In other words, the Cavaliers see the Brooklyn pick as their backup plan in the event James departs in free agency. If that domino falls, Thomas might follow suit. In that event, the Cavaliers would have two major assets—the Brooklyn pick and a Kevin Love trade—as a means to begin their rebuild.
But keeping the pick serves a dual purpose, as the Cavaliers can also use it this offseason to make a deal for a veteran to try to entice James to remain in Cleveland. Making the move for Jordan this offseason is riskier, as he can opt out of his contract this summer. That could leave the Cavaliers without three stars and a draft pick.
But if they keep it, they either draft a player for the future or use it to bring aboard another veteran to pair with James that is more than a half-season rental.
Gasol, meanwhile, is under contract for one more year and has an opt-out clause for the 2019-20 season, but there's an argument to be made that he isn't as good of a fit as Jordan, who is the better rebounder and more impactful defensive presence (though Gasol does block 1.4 shots per game, compared to 1.1 for Jordan).
Plus, where Gasol would need to be more involved in Cleveland's offense, Jordan could essentially serve the function of the roll man in the pick-and-roll, finishing lobs.
Or as Joe Vardon of Cleveland.com put it in late November, "I'm not sure [Gasol] gives you much more (overall) than what Love gives. Jordan, meanwhile, playing with Love would change the Cavs' dynamic."
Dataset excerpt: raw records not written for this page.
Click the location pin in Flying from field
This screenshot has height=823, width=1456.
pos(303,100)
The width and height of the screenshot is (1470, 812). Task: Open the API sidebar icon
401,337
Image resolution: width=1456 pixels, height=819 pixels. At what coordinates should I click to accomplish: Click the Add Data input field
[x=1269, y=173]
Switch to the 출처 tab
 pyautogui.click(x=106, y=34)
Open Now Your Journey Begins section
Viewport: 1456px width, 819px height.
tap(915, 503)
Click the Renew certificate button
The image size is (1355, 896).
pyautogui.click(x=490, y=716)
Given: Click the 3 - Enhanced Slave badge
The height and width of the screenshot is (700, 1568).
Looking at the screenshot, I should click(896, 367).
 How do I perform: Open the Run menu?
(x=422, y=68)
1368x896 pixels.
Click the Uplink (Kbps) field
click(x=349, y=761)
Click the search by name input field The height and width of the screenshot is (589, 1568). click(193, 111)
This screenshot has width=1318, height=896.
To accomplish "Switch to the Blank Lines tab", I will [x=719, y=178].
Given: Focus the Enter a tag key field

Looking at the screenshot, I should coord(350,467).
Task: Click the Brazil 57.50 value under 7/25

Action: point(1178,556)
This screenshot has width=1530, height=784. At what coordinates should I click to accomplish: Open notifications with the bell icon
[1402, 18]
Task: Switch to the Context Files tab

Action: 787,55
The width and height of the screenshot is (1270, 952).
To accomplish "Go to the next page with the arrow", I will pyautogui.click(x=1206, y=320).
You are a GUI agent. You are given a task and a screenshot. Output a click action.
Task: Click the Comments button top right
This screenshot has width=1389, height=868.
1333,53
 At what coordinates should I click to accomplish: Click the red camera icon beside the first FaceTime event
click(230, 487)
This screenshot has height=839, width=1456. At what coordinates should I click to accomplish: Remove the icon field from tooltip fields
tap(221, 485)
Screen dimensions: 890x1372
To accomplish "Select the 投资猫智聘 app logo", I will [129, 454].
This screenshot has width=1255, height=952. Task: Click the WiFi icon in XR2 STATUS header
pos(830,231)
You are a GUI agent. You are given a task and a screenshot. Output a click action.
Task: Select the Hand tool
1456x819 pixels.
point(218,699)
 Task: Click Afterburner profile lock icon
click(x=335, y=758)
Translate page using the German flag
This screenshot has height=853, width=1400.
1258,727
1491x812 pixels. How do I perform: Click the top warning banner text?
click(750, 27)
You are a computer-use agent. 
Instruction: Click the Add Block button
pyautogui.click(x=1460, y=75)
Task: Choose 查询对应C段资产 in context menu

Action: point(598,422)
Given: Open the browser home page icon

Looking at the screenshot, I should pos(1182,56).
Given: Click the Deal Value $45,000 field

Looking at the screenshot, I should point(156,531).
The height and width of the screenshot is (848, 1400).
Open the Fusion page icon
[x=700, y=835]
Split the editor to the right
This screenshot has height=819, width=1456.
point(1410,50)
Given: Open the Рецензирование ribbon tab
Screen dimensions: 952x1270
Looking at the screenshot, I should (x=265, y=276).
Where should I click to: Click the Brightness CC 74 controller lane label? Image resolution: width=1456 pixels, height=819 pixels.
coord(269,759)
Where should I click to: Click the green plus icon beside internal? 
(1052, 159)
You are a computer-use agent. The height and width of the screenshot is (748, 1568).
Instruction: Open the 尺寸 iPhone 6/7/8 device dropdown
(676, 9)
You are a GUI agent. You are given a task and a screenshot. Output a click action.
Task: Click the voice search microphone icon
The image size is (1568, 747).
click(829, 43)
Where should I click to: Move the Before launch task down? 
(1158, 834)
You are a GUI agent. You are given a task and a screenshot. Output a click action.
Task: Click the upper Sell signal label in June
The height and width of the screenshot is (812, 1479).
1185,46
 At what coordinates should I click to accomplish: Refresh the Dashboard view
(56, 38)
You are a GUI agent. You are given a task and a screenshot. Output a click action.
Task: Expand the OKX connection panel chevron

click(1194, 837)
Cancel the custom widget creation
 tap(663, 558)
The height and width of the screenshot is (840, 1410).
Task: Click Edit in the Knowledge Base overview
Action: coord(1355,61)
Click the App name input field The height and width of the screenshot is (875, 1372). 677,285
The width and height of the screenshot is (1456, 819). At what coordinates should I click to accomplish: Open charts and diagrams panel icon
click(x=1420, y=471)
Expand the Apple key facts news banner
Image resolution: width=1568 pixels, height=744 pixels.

So from Cleveland's perspective, landing Jordan without giving up the Brooklyn pick is arguably the most ideal situation. It may be an impossible sell for the Los Angeles Clippers, however, who would be crazy not to get a least one first-round pick for a player of Jordan's stature.
The Cavaliers don't seem inclined, at this point, to give up that Brooklyn pick. It's a superb backup plan to keep in their back pocket. And without seeing how Thomas fits with James, Love and the rest of the Cavaliers, patience makes sense.
Any trade the Cavaliers approve involving that Brooklyn pick must serve two purposes: Bridging the gap between the Cavaliers and Golden State Warriors and enticing James to remain in Cleveland after the season.
If both of those goals can't be satisfied, the Cavaliers would be crazy to throw away such a valuable insurance policy.